Peter Selz, The Work of Jean Dubuffet (New York: Museum of Modern Art), 1962. Illus., 187 pp.
THE EXHIBITION IS TAKEN DOWN; the paintings are returned to their owners, or to the artist’s studio. What remains is history, and more and more that history has come to be embodied in “the catalog.” Nowadays, the catalog is often a full-length book, written by some notable critic or curator. The exhibition brings forth the book; the book purports to be the history of the exhibition. If the books represent the paintings to have been something which they were not, how can they, stacked in corners or hanging in living rooms, defend themselves? Take, for example, Dubuffet’s 1959 concern with the shape and texture, (and comedy) of beards. Having decided to be amused for a while with beards, and producing a series of works with such titles as Beard of Uncertain Returns, Beard Vase, Beard Map, could Dubuffet in his wildest dreams have imagined that he would soon be sending scholarly Peter Selz scurrying to the libraries to research the entire history of beards? And that the section of his exhibition devoted to these works would consequently become history in “this” fashion?

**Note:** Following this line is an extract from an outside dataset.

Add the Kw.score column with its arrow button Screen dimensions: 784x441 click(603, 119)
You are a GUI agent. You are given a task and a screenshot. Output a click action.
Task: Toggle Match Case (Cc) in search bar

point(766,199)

Their shapes recall the menhirs of Stonehenge and the Winged Bulls from Assyrian palaces. The beard is the ageless symbol of manhood, and most cultures worshipped bearded divinities such as the Greek earth gods, Titans and Cyclops, as well as the Olympians who followed them, the vengeful Hebraic god as well as the first person of the Trinity. It is the memory of these archetypes that Dubuffet now evokes . . . The beard has become the essence. The whole world of geology and mythology—i.e., earth and man—seems to be contained in the great and majestic beard of the “Beard Map” . . . Man is reduced to being a beard carrier; or is he “elevated” to this position since the beards have indeed become a universe?
This drivel—Stonehenge, Assyrian palaces, Titans, Cyclops, Olympians, Jehovah, God, essences, geology and mythology, earth and man, a whole universe—can that have been what those beards were all about? That’s what the catalog says, and the exhibition, alas, is gone. Dubuffet will think twice should his attention turn to mustaches.
The book is redeemed by a series of fine illustrations, and by the inclusion of a series of texts on his work by Dubuffet himself. If most artists act like lunatics and paint with all the excitement of organization men, Dubuffet acts like an organization man and paints with all the excitement of a lunatic. Even in reproduction, any one of Dubuffet’s paintings brings more of the esthetic emotion welling out of one than any ten one-man shows of his lesser contemporaries together. Winged Bulls from Assyrian palaces or no, these illustrations alone make it clear that we are dealing with one of the three or four greatest painters of our century.
Dubuffet’s own notes are full of wit and insight and provide in themselves a view of a very fascinating mind at work:
Nothing seems to me more false, more stupid, than the way students in an art class are placed in front of a completely nude woman standing motionless on a table, and stare at her for hours. The normal conditions under which a man has seen unclothed bodies are thus disregarded in a perfectly insane fashion . . .
In the case of the works discussed here, the extraneous controlling logic imposed on the paintings is that of laziness, negligence, and the headlong haste with which the pictures seem to have been painted. I see little use in traveling. I must say I have all my life always loved tables.
Discussing his series of horrendous paintings of the nude of 1950, he writes:
When I ask myself what has brought me to this subject, so typical of the worst painting, I think it is, in part, because the female body, of all the objects in the world, is the one that has long been associated . . . with a very specious notion of beauty . . . ; now it pleases me to protest against this aesthetic, which I find miserable and most depressing . . . The idea that there are beautiful objects and ugly objects, people endowed with beauty and others who cannot claim it, has surely no other foundation than convention—old poppycock—and I declare that convention unhealthy.
The passage ends with one of the most eloquent credos ever stated by an artist:
I would like people to look at my work as an enterprise for the rehabilitation of scorned values, and, in any case, make no mistake, a work of ardent celebration.